Görüşmeye yeni başladığınız bir terapiste güven duymak zaman alabilir. Hayatınızın bazı yönlerini paylaşmak isterken terapistin bunlara nasıl tepki vereceğine dair endişeleriniz olabilir. Mesela cinsel yöneliminizi veya tercihlerinizi, madde kullandığınızı, yasa dışı eylemlerinizi ya da toplumca damgalanmış başka davranışlarınızı paylaşmaktan endişe duyabilirsiniz. Bunlar olağan endişelerdir ancak gizliliğin psikoterapinin en önemli niteliklerinden biri olduğunu ve terapistinize söylediklerinizin muhtemelen gizli kalacağını unutmayın. Sizi ve başkalarını korumak adına bu gizlilik kuralının sadece birkaç istisnası vardır.

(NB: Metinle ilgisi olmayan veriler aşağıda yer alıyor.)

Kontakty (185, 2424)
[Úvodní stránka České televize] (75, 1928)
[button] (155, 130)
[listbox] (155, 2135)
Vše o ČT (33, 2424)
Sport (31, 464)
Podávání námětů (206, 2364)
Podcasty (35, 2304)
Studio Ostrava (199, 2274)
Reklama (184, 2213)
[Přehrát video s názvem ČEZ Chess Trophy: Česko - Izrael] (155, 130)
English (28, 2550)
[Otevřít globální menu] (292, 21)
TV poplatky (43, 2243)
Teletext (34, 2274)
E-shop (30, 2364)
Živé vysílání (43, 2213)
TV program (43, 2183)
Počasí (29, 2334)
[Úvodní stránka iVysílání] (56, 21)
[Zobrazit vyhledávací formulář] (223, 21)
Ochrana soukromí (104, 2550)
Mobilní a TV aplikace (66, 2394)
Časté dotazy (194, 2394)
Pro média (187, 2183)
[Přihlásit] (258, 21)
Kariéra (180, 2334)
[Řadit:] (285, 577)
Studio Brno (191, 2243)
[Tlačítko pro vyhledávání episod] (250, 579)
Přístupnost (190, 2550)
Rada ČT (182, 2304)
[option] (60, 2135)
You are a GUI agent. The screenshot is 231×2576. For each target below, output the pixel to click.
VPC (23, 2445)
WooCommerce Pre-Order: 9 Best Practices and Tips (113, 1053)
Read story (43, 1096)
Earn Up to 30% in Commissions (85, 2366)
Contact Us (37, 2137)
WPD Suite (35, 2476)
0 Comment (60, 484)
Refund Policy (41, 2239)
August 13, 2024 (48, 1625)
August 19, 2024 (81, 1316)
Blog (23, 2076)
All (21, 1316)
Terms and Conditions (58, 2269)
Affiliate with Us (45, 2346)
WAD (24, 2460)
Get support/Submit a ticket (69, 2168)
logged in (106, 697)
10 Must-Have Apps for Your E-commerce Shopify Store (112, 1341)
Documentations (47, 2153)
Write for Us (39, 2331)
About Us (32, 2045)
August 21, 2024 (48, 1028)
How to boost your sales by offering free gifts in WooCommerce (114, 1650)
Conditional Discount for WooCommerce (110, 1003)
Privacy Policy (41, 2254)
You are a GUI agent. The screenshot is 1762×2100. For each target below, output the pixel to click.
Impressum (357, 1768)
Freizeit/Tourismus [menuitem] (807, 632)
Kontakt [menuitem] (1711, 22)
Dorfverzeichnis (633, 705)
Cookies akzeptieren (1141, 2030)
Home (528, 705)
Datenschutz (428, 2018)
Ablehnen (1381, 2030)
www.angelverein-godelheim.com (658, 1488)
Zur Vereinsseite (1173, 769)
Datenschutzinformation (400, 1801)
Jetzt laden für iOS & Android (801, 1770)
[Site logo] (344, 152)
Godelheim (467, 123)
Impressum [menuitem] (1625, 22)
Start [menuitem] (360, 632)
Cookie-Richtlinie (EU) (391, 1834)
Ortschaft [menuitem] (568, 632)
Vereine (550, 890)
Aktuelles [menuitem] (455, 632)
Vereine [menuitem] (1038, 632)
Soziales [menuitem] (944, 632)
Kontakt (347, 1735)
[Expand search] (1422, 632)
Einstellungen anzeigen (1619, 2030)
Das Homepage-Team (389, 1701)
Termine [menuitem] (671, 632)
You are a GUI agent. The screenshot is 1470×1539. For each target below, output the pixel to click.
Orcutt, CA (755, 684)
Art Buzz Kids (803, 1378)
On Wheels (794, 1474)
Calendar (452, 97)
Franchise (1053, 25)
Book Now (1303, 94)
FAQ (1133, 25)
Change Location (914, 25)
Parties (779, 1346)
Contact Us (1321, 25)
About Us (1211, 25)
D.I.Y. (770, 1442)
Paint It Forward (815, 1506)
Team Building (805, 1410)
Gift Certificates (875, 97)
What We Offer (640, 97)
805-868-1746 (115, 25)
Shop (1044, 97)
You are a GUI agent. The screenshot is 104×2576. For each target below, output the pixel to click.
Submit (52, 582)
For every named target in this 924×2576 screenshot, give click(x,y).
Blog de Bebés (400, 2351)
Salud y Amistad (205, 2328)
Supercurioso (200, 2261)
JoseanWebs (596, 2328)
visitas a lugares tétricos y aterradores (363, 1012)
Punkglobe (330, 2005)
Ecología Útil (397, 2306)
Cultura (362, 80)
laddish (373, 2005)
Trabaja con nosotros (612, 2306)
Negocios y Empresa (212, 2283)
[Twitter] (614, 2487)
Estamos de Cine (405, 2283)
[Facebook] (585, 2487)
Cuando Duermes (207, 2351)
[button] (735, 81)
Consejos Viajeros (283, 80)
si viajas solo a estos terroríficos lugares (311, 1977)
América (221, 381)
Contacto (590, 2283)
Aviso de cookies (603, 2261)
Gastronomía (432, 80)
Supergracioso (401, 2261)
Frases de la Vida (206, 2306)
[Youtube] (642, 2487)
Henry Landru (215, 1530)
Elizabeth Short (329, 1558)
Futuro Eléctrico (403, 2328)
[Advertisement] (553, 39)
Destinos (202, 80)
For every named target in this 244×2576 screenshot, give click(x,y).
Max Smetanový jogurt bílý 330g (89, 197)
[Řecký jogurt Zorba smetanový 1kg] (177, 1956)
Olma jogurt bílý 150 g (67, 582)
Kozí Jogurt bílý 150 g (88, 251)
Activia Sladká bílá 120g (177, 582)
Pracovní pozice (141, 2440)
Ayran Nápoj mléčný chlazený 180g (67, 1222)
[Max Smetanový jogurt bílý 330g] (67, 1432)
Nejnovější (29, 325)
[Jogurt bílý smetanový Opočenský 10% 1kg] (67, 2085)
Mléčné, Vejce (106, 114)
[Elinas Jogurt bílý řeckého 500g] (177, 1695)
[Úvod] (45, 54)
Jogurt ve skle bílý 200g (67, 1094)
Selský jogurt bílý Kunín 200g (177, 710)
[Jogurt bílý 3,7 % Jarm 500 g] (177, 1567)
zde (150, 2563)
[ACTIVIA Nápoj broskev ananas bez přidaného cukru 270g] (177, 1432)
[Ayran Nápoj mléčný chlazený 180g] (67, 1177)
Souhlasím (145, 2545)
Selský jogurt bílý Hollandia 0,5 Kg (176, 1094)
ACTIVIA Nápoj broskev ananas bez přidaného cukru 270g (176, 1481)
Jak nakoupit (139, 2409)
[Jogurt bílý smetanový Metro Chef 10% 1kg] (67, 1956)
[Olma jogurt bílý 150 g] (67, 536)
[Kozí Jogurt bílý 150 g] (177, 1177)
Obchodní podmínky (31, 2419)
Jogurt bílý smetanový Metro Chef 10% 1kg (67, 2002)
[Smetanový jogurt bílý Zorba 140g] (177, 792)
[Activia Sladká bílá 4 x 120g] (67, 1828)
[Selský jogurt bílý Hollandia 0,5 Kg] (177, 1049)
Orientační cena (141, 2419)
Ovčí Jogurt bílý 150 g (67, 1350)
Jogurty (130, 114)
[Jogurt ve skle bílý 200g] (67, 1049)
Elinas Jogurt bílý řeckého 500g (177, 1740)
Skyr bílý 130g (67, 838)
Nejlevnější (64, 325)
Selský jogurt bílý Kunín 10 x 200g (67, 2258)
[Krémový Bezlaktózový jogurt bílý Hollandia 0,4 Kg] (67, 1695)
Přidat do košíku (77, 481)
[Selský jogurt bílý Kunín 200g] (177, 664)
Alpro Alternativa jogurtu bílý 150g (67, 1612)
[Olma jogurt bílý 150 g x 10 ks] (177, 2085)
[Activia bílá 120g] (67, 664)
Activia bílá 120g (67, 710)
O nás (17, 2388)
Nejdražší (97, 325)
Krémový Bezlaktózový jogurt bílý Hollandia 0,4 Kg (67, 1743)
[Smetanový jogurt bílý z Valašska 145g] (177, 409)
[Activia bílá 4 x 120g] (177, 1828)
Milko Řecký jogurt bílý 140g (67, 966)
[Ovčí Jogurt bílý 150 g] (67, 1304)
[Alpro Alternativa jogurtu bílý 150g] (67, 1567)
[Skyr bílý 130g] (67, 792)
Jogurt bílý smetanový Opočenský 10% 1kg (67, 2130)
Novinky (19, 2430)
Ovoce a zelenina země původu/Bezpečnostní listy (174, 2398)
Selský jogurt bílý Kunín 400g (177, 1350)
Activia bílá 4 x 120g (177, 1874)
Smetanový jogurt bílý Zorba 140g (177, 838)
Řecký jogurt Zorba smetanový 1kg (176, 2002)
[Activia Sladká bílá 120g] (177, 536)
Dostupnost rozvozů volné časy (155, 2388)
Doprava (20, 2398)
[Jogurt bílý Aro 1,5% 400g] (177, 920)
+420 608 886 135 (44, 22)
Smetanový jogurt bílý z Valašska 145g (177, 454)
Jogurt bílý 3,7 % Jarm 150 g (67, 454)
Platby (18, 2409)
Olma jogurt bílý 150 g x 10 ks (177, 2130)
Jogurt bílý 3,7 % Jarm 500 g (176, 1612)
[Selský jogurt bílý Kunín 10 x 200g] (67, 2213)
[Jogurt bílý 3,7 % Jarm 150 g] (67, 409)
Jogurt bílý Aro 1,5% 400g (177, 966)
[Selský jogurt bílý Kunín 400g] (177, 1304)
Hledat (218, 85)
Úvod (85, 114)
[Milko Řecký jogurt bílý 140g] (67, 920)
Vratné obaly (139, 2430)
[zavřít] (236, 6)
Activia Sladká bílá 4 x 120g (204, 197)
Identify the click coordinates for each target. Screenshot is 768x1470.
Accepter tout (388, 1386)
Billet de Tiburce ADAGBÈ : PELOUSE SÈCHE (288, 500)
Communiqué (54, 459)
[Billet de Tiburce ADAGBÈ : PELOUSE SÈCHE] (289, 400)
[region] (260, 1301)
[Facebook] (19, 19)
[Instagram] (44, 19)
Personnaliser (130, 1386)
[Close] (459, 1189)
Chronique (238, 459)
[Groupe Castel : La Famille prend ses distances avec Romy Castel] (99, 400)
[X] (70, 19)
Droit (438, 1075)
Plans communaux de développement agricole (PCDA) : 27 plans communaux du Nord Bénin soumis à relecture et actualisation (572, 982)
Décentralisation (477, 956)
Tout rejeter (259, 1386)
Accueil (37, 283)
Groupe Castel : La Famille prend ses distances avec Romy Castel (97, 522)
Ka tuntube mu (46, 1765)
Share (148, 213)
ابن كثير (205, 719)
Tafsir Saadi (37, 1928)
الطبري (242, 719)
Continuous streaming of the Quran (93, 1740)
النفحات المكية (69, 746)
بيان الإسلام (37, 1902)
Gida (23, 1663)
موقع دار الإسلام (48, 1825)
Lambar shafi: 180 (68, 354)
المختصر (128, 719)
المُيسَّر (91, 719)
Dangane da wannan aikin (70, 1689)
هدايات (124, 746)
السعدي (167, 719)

Terapistler tarafsız ve yargısız olmak üzere eğitim almış olsalar da yine de kendi düşünceleri ve yargıları olan insanlardır. Eğer kimliğinizin veya eylemlerinizin bazı kısımlarını terapistinizle paylaşma konusunda endişeleriniz varsa her şeyi paylaşmadan önce sadece birazını paylaşabilirsiniz. Kısa bir anekdot paylaştıktan sonra terapistin tepkisini ölçebilir ve paylaşıma nasıl devam etmek istediğinize karar verebilirsiniz.
5. Şikâyet etmek üzerine konuşabilirsiniz.
Cinsel şiddeti polise bildirmek, tamamen hayatta kalana bırakılması gereken bir karardır. Eğer saldırıyı polise bildirmek üzerinde çalışmak istediğiniz bir hedefse buna dair düşüncelerinizi, duygularınızı ve endişelerinizi terapistinize açıklayabilirsiniz. Ancak polise bildirmek gibi bir hedefiniz yoksa bu konuda da terapistinize açık olun. Eğer bir terapist ya da başka herhangi biri sizi bildirmeye zorlamaya kalkarsa bu konuya dair düşüncenizi netleştirmenizde hiçbir sorun yoktur. Kendisine: “Polise bildirmeye hazır olmadığımı daha önce söylemiştim. Umarım bu konudaki düşünceme saygı göstermeye devam edersiniz” diyebilirsiniz.
- 12 Mayıs 2017’de RAINN’de yayınlanan bu yazının Ezgi Epifani tarafından Türkçeleştirilmiş hâlidir.